A tragedy, in one graph:

Isn’t that awful? Isn’t that the saddest thing you’ve ever seen? A universally adored brand like Foxtons, losing a tenth of its value in an hour off the back of one bit of bad news? It couldn’t happen to a nicer firm. Perhaps it’s time for the inaugural CityMetric Christmas appeal.

Or we could not do that, on the grounds that banning letting agents fees is a thoroughly good thing, and estate agents are awful.

The move, which chancellor Philip Hammond is announcing in today’s Autumn Statement, will bar lettings agents in England and Wales from demanding tenants pay whatever fees they happen to feel like. (Those in Scotland are already barred from doing so.)

Lettings agents do have costs, of course: reference checks, credit checks, repairing the deliberate damage passers-by do to those minis in examples of what are basically hate crimes. In future, though, they’ll have to recoup them through landlords, rather than tenants.

The whiny, kneejerk, “pro-business” critique of this policy runs as follows. Any attempt to interfere in the operation of the free market will necessarily harm the weakest participants in that market. If letting agents pass their costs onto landlords, landlords will in turn pass them onto tenants. Ergo, the real victims of any attempt to stop lettings agents from torturing tenants any way they happen to feel like it will be tenants themselves.

This critique is, of course, a steaming pile of horseshit, spread about by the sort of people who have no shame about publicly announcing that they’ve not thought very hard about this and probably aren’t actually that clever. For one thing it’s obviously ridiculous. They’re banning parasitical middle men from demanding hundreds of pounds with menaces from renters whenever they have to do some photocopying – and you think that will actually harm renters? Are you high?


But no, let’s be fair to them and destroy their argument using actual logic. Yes, lettings agents do have costs. But there is no evidence that the fees they charge reflect those costs. Occasional CityMetric contributor Alex Parsons put together a report on this, available on the website lettingfees.co.uk. He found that the cost of new tenancy agreements varied from £48 to £450.

## WHAT IS REQUIRED
From the article on letting agent fees, return the passage word for word, starting at "But no, let’s" and ending at "from £48 to £450.".

(Stored dataset items)
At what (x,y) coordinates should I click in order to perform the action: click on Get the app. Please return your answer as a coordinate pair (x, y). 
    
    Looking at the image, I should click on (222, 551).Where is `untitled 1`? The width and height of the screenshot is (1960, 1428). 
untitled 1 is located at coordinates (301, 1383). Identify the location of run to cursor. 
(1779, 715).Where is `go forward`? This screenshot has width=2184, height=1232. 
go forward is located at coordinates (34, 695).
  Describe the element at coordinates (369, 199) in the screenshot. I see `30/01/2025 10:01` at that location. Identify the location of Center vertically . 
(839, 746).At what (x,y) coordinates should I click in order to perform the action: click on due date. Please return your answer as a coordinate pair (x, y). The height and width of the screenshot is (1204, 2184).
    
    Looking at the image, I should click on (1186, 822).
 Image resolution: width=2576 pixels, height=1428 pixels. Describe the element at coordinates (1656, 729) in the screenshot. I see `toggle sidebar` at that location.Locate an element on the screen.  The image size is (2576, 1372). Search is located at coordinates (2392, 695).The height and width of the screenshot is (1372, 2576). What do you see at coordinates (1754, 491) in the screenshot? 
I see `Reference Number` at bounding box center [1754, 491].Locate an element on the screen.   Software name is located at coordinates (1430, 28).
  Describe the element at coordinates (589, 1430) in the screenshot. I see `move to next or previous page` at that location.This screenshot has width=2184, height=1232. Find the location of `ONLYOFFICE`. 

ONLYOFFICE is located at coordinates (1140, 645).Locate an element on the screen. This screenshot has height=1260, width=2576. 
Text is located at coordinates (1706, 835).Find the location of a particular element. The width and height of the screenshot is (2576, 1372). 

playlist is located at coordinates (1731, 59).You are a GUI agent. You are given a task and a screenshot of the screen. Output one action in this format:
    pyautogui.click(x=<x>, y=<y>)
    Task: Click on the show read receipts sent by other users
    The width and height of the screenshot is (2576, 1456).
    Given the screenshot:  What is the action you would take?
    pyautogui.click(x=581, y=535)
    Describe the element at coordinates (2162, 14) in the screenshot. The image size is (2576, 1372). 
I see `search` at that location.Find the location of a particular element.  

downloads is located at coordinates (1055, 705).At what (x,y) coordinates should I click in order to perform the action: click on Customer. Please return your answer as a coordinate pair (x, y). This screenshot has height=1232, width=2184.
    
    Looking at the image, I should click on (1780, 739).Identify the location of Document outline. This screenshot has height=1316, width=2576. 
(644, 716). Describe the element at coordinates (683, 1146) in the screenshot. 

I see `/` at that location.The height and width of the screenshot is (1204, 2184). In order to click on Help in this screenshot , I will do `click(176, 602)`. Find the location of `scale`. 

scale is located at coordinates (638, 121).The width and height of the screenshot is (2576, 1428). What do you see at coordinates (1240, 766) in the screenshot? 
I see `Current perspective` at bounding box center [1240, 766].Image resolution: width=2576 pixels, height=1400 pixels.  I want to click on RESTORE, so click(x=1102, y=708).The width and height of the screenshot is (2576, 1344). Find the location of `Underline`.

## REPLY TO THE TASK
But no, let’s be fair to them and destroy their argument using actual logic. Yes, lettings agents do have costs. But there is no evidence that the fees they charge reflect those costs. Occasional CityMetric contributor Alex Parsons put together a report on this, available on the website lettingfees.co.uk. He found that the cost of new tenancy agreements varied from £48 to £450.